RE: [ewg] FW: complete test summary

2008-12-14 Thread Rupert Dance
Tziporet,

They have tested with same vendor HCAs and the MPI test are passing. 

Rupert

-Original Message-
From: Tziporet Koren [mailto:tzipo...@dev.mellanox.co.il] 
Sent: Thursday, December 11, 2008 5:22 AM
To: Rupert Dance
Cc: ewg@lists.openfabrics.org; ofa...@postal.iol.unh.edu
Subject: Re: [ewg] FW: complete test summary

Rupert Dance wrote:
> Hello Tziporet,
>
> Here is the final UNH IOL summary report of testing done on RC6. 
>   
Many thanks
> Regarding the mandatory tests, the Link Init failure is a specific 
> vendor issue and IPoIB failure has been documented in Bug 1287.
>
> The MPI failures in the Beta tests are being research now. I have 
> asked Jeff and Arlin Davis to look into these failures. UNH has noted 
> that it only occurs when the cluster includes HCA from multiple 
> vendors and when the number of processors exceeds 38. Jeff made the 
> following comment "I'm not entirely surprised that OMPI fails when 
> used with multiple vendor HCAs; I don't know if anyone has ever tested 
> that before...?  I would not make it a requirement for passing that 
> OMPI has to work in a single MPI job with multiple vendor HCAs; I 
> don't know of many (any?) real-world environments that do this."
>   
Can you test with same vendor HCA on all nodes and see this is passing
> Thanks
>
> Rupert
>
> -Original Message-
> From: Nickolas Wood [mailto:n...@iol.unh.edu]
> Sent: Wednesday, December 10, 2008 9:41 AM
> To: Rupert Dance
> Cc: ofa...@postal.iol.unh.edu
> Subject: complete test summary
>
> Hi,
> It was my understanding that incremental status reports were 
> acceptable regarding the rc6 testing. I have been told that it was 
> not, there fore I have combined the previous emails into one for easier
use.
>
> All the below results were gathered while using the complete, 
> multi vendor cluster with ofed 1.4 rc6 and the topology used during 
> the debug event. This results in a 62 process mpi cluster.
>
> Mandatory test results:
>Link Init: FAIL - link speed issue
>Fabric init: pass
>IPoIB-Datagram: FAIL - initial packet loss
>iSER: NA - no iSER target to test against
>SRP: pass
>SDP: pass
>
> BETA tests completed:
>IPoIB-Connected: pass
>mvapich1: pingping, pingpong tests - pass
> all tests - FAIL
>mvapich2: pingping, pingpong tests - pass
> all tests - FAIL
>openmpi:   pingping, pingpong tests - pass
>  all tests - FAIL
>intelmpi: pingping, pingpong tests - pass
>  all tests - FAIL
>hpmpi:all tests - FAIL
>dapltest: pass
>
> -Nick
>
>
> ___
> ewg mailing list
> ewg@lists.openfabrics.org
> http://lists.openfabrics.org/cgi-bin/mailman/listinfo/ewg
>
>   



___
ewg mailing list
ewg@lists.openfabrics.org
http://lists.openfabrics.org/cgi-bin/mailman/listinfo/ewg


Re: [ewg] FW: complete test summary

2008-12-11 Thread Tziporet Koren

Rupert Dance wrote:

Hello Tziporet,

Here is the final UNH IOL summary report of testing done on RC6. 
  

Many thanks

Regarding the mandatory tests, the Link Init failure is a specific vendor
issue and IPoIB failure has been documented in Bug 1287. 

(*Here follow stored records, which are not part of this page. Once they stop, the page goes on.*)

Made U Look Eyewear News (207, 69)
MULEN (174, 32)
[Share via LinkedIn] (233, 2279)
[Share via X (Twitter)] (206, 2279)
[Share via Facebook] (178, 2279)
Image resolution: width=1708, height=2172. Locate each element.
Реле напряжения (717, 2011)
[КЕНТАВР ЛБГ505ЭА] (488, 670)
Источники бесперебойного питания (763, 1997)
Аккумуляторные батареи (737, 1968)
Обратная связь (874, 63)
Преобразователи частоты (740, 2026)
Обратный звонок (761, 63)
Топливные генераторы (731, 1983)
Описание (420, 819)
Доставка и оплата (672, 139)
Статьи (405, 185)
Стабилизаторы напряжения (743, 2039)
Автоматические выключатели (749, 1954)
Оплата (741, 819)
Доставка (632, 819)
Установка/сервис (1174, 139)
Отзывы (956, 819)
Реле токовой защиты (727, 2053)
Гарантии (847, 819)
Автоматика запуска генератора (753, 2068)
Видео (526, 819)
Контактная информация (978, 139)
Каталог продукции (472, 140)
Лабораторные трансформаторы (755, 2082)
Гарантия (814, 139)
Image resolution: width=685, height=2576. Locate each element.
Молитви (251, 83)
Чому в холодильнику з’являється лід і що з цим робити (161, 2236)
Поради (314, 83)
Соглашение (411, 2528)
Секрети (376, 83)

The MPI failures in the Beta tests are being research now. I have asked Jeff
and Arlin Davis to look into these failures. UNH has noted that it only
occurs when the cluster includes HCA from multiple vendors and when the
number of processors exceeds 38. Jeff made the following comment "I'm not
entirely surprised that OMPI fails when used with multiple vendor HCAs; I
don't know if anyone has ever tested that before...?  I would not make it a
requirement for passing that OMPI has to work in a single MPI job with
multiple vendor HCAs; I don't know of many (any?) real-world environments
that do this."
  

Can you test with same vendor HCA on all nodes and see this is passing

Thanks

Rupert

-Original Message-
From: Nickolas Wood [mailto:[EMAIL PROTECTED] 
Sent: Wednesday, December 10, 2008 9:41 AM

To: Rupert Dance
Cc: [EMAIL PROTECTED]
Subject: complete test summary

Hi,
It was my understanding that incremental status reports were acceptable
regarding the rc6 testing. I have been told that it was not, there fore I
have combined the previous emails into one for easier use.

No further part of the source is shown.